The Whitewater Common Council met briefly last night, 10.20.20. The agenda for the meeting is available, and a recording of the session appears above.

Two different topics are worth noting (for different reasons): autumn leaf collection and a building rehabilitation project.

A few remarks — 

1. Leaf collection. The city has many homes & apartments, the homes & apartments have yards, the yards have trees, and as most trees shed their leaves in the fall, the city collects bagged leaves from residents’ yards. (Video, 08:55.) It’s a government service, but a small, innocuous, helpful one. In a time of walls and cages and paramilitary federal agents, leaf collection is more than a service – its a kind of balm.

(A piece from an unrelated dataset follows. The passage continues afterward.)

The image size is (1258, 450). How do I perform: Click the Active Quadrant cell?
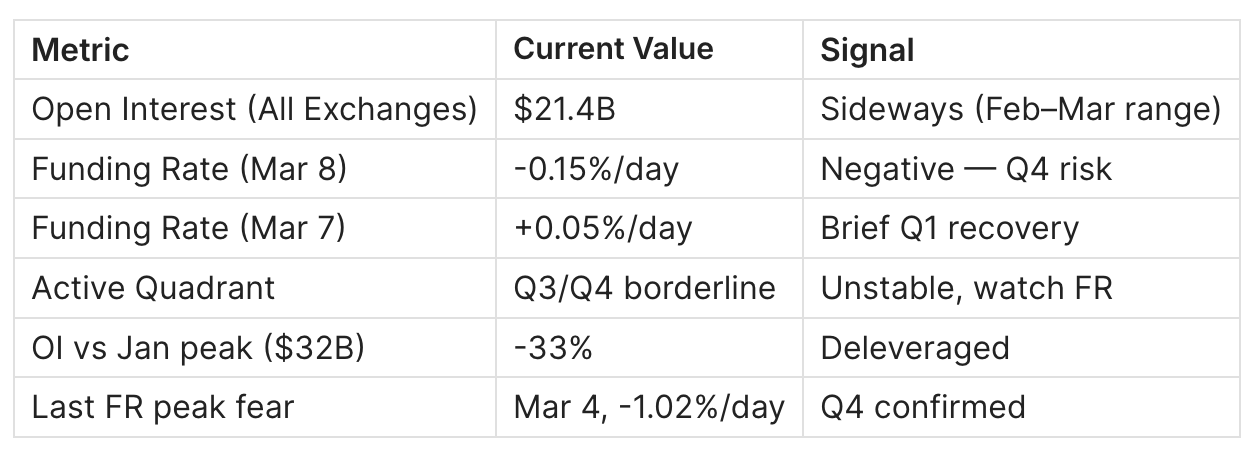tap(153, 288)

If all government were so small and simple – and it is not – one would have far fewer concerns.

2. A Community Development Investment Grant from the WEDC. Council unanimously approved a grant application for the rehabilitation of a commercial building at 183 W. Main Street (the storefront shop at that location sells antiques). (Video, 12:00.)  The grant covers a portion of the rehabilitation cost.

In the video embedded above, slides show the expected difference between the current building and an architect’s rendering of a rehabilitated one – if the finished work looks as illustrated, it will be a significant improvement.

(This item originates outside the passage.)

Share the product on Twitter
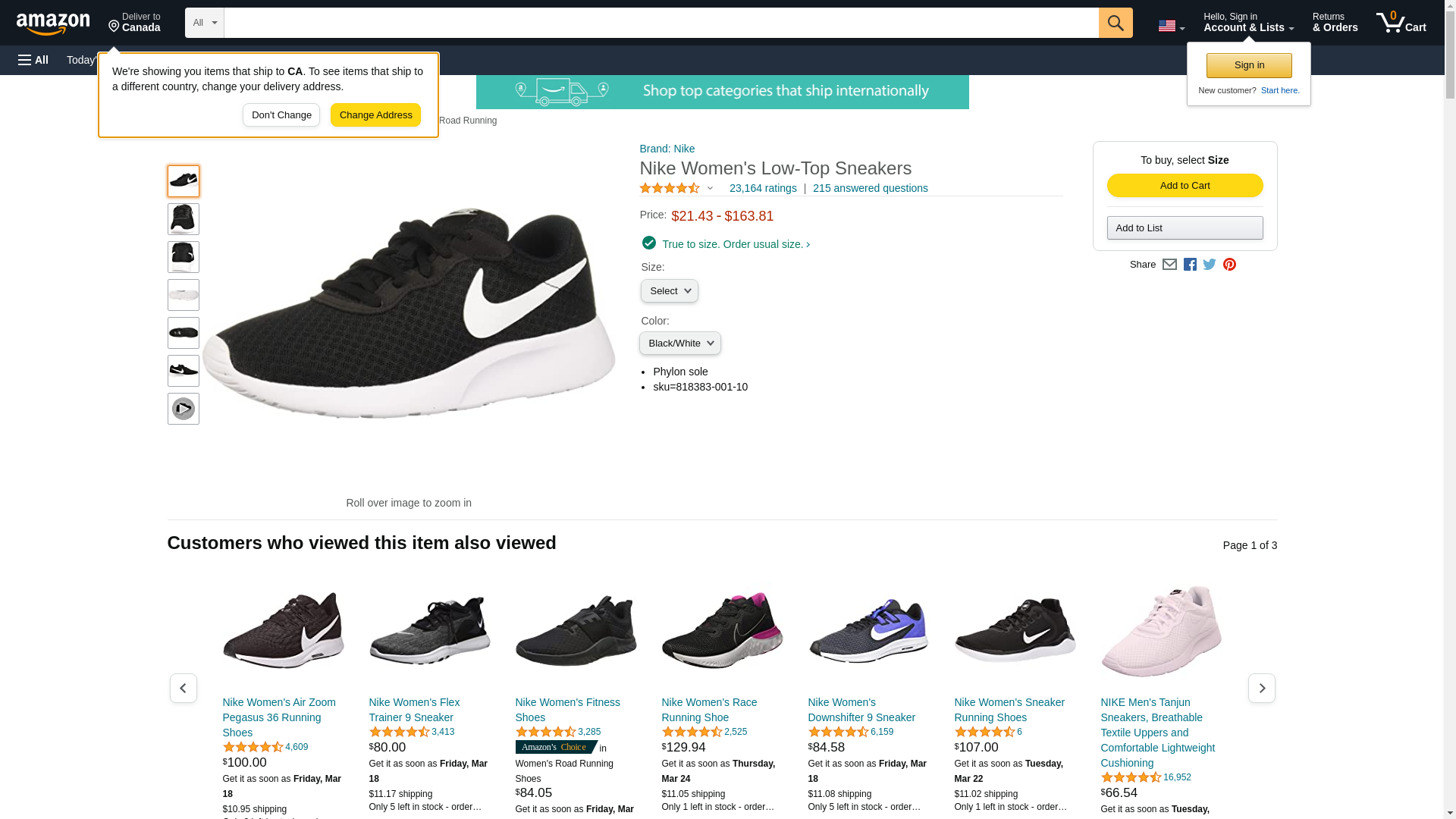 1210,265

If there men and women outside the city who wish to rehabilitate properties, they should be encouraged to do so. If there are people who outside the city who have rehabilitated nearly a dozen properties, they should be encouraged to look at a dozen more. (Whitewater does not lack for properties in need.)

It is a measure of our unfortunate local condition that we’ve not a market strong enough to encourage private investment without government grants.

It is a measure of our unfortunate local own condition that we’ve not more local developers doing something like this.

It is a measure of decades-long failure that since its founding in 1983 the Whitewater Community Development Authority has not ‘developed’ this market so that individual and household incomes would be closer to the national average (rather than low-income across many demographics), allowing – among many things – that Whitewater’s own residents would be able to undertake more projects of rehabilitation in their own city.